Mitrephora pallens
- Conservation status: Endangered (IUCN 3.1)

Scientific classification
- Kingdom: Plantae
- Clade: Embryophytes
- Clade: Tracheophytes
- Clade: Spermatophytes
- Clade: Angiosperms
- Clade: Magnoliids
- Order: Magnoliales
- Family: Annonaceae
- Genus: Mitrephora
- Species: M. pallens
- Binomial name: Mitrephora pallens Jovet-Ast

= Mitrephora pallens =

- Genus: Mitrephora
- Species: pallens
- Authority: Jovet-Ast
- Conservation status: EN

Species of plant in the soursop family

Mitrephora pallens is a species of flowering plant in the family Annonaceae. It is a tree native to southern Vietnam. Suzanne Jovet-Ast, the French botanist who first formally described the species, named it after its pale (pallens in Latin) flowers.

==Description==
It is a tree reaching 2 to 7 m in height. Its leathery, oval-shaped leaves are 2.5-8 by 2-5 cm and with pointed to heart-shaped bases and pointed to notched tips. The leaves are smooth and shiny on their upper surfaces, while their undersides are slightly hairy. The leaves have 5–8 pairs of secondary veins emanating from their midribs. Its petioles are 3–6 by 1–1.7 millimeters long and covered in short, brown hairs. Its flowers are arranged in groups of 3 or fewer on a woody rachis positioned opposite leaves. Each flower is on a fleshy, densely hairy pedicel 12–13 by 0.6–1.1 millimeters long. The pedicels have an oval, basal bract that is 3.1 by 2.7 millimeters, and another middle bract that is 2 by 2.1 millimeters. Its flowers have 3, triangular, green-brown sepals that are 2–3.5 by 2.5–3 millimeters. The outside of the sepals are densely hairy, while their inner surfaces are smooth. Its 6 petals are arranged in two rows of 3. The white to cream-colored, lance-shaped to oblong, outer petals are 12.5 by 6 millimeters, and come to a point at their tip. The edges of their outer petals are slightly wavy.

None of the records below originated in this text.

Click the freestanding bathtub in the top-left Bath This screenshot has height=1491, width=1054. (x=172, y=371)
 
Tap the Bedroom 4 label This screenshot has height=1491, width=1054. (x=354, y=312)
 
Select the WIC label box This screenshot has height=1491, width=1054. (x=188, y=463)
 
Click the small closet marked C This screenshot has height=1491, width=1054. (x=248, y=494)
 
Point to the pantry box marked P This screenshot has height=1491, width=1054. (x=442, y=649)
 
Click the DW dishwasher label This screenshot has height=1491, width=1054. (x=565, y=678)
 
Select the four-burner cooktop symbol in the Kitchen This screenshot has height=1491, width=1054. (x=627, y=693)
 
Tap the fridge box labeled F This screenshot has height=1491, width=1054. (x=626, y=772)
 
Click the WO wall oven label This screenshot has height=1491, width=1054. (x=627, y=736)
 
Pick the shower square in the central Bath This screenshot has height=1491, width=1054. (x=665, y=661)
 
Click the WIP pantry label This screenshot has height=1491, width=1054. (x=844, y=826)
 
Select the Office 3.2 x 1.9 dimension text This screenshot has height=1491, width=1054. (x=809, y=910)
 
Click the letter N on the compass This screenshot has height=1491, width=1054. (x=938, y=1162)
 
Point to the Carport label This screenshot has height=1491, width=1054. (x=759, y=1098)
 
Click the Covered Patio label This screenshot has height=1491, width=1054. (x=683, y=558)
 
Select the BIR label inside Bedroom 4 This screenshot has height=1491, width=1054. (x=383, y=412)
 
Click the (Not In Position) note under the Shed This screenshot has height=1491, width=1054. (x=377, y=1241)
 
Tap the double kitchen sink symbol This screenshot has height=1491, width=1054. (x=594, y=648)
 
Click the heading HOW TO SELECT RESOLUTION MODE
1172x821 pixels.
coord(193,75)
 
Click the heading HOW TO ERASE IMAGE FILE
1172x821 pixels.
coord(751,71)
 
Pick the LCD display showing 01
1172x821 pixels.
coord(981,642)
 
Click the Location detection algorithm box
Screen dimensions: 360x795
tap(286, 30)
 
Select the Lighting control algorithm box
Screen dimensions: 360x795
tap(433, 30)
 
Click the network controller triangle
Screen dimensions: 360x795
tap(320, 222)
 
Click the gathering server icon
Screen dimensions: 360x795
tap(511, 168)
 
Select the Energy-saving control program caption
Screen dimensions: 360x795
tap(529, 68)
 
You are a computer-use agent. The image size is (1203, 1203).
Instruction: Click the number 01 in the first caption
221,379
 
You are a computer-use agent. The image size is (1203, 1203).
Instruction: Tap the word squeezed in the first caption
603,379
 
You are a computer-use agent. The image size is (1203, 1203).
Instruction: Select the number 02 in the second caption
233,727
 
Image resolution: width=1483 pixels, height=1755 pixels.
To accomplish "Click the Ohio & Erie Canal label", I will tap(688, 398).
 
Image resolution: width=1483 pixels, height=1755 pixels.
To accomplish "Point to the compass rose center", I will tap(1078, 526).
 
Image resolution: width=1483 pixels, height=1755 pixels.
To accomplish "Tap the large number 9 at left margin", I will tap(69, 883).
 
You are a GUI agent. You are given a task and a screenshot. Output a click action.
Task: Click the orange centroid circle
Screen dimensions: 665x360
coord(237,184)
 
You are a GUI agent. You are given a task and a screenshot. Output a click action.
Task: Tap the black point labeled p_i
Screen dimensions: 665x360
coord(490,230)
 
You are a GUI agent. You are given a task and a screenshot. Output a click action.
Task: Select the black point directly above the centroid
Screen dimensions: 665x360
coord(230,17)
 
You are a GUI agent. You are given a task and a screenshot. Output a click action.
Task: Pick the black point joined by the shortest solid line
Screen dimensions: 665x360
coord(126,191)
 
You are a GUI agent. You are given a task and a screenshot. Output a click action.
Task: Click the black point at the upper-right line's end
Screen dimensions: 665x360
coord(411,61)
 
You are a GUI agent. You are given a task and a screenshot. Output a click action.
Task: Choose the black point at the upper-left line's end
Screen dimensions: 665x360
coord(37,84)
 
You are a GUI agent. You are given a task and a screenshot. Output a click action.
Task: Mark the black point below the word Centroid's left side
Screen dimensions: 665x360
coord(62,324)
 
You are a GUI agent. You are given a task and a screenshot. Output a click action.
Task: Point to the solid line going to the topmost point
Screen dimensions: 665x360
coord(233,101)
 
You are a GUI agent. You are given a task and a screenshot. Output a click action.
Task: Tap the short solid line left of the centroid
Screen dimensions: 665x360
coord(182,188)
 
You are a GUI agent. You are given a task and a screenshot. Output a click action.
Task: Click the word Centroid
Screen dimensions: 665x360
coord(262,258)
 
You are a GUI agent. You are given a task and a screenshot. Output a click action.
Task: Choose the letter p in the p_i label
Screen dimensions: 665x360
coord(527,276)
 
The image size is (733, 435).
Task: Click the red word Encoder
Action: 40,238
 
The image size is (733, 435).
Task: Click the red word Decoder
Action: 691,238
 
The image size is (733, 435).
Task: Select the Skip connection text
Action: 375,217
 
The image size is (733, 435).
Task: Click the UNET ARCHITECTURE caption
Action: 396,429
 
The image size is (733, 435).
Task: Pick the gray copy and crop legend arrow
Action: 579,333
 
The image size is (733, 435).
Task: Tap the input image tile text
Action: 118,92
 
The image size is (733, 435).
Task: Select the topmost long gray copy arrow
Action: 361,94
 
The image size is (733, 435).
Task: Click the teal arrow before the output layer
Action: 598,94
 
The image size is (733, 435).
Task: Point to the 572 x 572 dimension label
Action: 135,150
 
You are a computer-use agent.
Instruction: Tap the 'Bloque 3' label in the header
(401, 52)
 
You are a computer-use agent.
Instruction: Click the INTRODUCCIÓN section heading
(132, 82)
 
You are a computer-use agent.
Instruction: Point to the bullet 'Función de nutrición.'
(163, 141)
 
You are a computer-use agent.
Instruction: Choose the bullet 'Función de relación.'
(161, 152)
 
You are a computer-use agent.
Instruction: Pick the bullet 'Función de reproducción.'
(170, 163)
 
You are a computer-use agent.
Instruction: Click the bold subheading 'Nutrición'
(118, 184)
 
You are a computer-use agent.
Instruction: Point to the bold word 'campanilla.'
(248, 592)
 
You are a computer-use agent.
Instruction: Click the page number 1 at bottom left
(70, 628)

Both surfaces of the outer petals are slightly hairy. The inner petals are white with red highlights and 11 by 8 millimeters. The inner petals have a basal claw and a rhomboidal blade. The outside surface of the inner petals is slightly hairy while the inner surface is dense with long hairs. Its flowers have more than 100 yellow stamen that are 1 by 0.5–0.6 millimeters. Its flowers have up to 8 hairy carpels that are 1.2–1.5 by 0.4–0.6 millimeters. The carpels have 8–10 ovules arranged in two rows. Its stigma are shaped like narrow, inverted cones. Its fruit occur in clusters of up to 5–7 on woody pedicels that are 6–16 by 2.2–2.4 millimeters and covered in sparse, fine hairs. The smooth, hairy, dull grayish-green, round to oblong fruit are 13–19 by 6.5–13 millimeters. The fruit are attached to the pedicel by stipes that are 7–10 by 1.4–2.7 millimeters and covered in grey-brown hairs. Each fruit has 4–8 oval, brown, seeds that are 10 by 6 millimeters.

===Reproductive biology===
The pollen of M. pallens is shed as permanent tetrads. It flowers between February and March and fruits between June and November.

==Habitat and distribution==
It has been observed growing on rocky substrates, at elevations of 100 to 300 m.